DNA from skin lesions, blood serum, and CSF was isolated by using a QIAamp DNA minikit (QIAGEN) according to the manufacturer's instructions. PCR detection of T. pallidum subsp. pallidum was performed as described previously (3). Briefly, the primers oTP0319F (5′-CTGCTCATCGGCTGCTCTA-3′) and oTP0319R (5′-ACCACAGACTTCGACCCATC-3′) were used to produce the first amplicon (773 bp) of nested PCR protocol detecting tmpC gene (TP0319). During the second step, 451-bp PCR product was amplified by using the following primers: iTP0319F (5′-GAAGGTGGTGACTTCGTCGT-3′) and iTP0319F (5′-CAAAACCCGCTTCAAAGAGA-3). Each PCR (25 μl) contained 0.125 μl of 10 mM concentrations of each deoxynucleoside triphosphates, 2.5 μl of 10× PCR buffer, 0.25 μl of each primer (100 pmol/μl), variable volumes of sterile distilled water (12 to 21 μl), and the examined DNA isolate (1 to 10 μl). To this reaction, 0.05 μl of Taq polymerase (5,000 U/ml; New England Biolabs) was added. PCRs were amplified as follows: 94°C for 1 min, followed by 30 cycles of 94°C for 30 s, 58°C for 30 s, and 72°C for 1 min, followed in turn by 72°C for 10 min. The second step of the PCR was performed identically with the following exceptions: 1 μl of the PCR containing the 773 bp amplicon was used as a template, and 40 amplification cycles were applied. Final amplicons were analyzed by using 2% agarose gel. Chromosomal DNA of T. pallidum subsp. pallidum comprising TP0136 and TP0548 genes was PCR amplified by using the primers TP0136F (5′-AGTGTCTTCCTCGTCCGTTC-3′) and TP0136R (5′-CACGTGGTGGTGTCAAACTT-3′), resulting in a 1,207-bp PCR product, and the primers TP0548F (5′-GCGGTCCCTATGATATCGTGT-3′) and TP0548R (5′-GAGCCACTTCAGCCCTACTG-3′), resulting in 1,066-bp amplicon. PCRs were set up as described above, and cycling conditions were as follows: 94°C for 1 min, followed by 30 cycles of 94°C for 30 s, 55°C for 30 s, and 72°C for 2 min, and finally by 72°C for 10 min. The resulting PCR products were purified using QIAquick PCR purification kit (QIAGEN) and subjected to dideoxy terminator sequencing using amplification primers and additional internal primers. Sequence analysis was performed in DNASTAR software (Lasergene).

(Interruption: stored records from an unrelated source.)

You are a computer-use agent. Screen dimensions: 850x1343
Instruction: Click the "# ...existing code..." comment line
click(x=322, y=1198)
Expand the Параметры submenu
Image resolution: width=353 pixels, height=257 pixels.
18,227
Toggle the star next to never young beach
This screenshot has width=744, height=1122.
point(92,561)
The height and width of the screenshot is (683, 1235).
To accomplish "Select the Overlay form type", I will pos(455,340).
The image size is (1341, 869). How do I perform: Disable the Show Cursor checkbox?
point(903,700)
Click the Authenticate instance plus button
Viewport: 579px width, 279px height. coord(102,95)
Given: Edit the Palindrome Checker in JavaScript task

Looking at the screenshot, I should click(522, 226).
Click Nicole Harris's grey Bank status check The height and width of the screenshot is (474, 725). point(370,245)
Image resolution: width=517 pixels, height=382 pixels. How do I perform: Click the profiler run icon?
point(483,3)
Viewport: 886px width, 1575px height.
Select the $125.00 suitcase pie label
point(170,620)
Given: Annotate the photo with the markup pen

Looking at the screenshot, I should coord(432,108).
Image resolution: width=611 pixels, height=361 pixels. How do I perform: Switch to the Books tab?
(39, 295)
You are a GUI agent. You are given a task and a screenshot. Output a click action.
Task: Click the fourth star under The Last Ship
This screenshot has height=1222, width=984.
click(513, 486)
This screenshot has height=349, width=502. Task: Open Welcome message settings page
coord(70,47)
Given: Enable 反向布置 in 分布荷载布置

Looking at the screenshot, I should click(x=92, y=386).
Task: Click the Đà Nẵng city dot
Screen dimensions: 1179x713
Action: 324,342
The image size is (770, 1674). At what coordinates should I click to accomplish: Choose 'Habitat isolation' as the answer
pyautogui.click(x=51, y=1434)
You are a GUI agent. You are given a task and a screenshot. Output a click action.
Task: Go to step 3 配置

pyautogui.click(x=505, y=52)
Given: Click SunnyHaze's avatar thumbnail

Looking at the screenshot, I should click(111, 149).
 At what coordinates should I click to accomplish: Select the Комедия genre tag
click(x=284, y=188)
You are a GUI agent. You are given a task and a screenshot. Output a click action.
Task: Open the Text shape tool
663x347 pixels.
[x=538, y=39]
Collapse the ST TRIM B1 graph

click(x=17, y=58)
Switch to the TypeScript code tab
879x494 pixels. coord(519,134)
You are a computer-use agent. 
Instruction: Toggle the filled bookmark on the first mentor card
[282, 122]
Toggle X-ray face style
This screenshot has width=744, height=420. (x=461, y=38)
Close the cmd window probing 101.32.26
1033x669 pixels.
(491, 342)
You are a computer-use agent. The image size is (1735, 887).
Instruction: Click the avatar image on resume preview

The number of treponemal DNA copies (inferred from the maximal dilution of PCR-positive samples) was identical in serum and CSF and came to approximately 106 DNA molecules per 1 ml of undiluted serum and CSF samples.
Treponemal DNA in congenital syphilis can be detected in a number of clinical samples including serum, whole blood, amniotic fluid, paraffin-embedded placental tissue, bullous targetoid skin lesions, and CSF (4, 7, 9, 11). Detection of treponemal DNA in whole blood and serum in patients with congenital syphilis appears to be more reliable than in adult patients (7, 9). This is probably due to the relatively higher concentration of treponemes in the blood of these patients. In our case, the number of treponemal DNA copies emphasizes the fact that in early congenital syphilis the concentration of treponemes in serum and CSF is similar and notably higher than in adults (3). These findings are consistent with the study by Michelow et al. in which central nervous system involvement in infants with congenital syphilis was best predicted by IgM immunoblotting of serum or a PCR assay of serum or blood (7).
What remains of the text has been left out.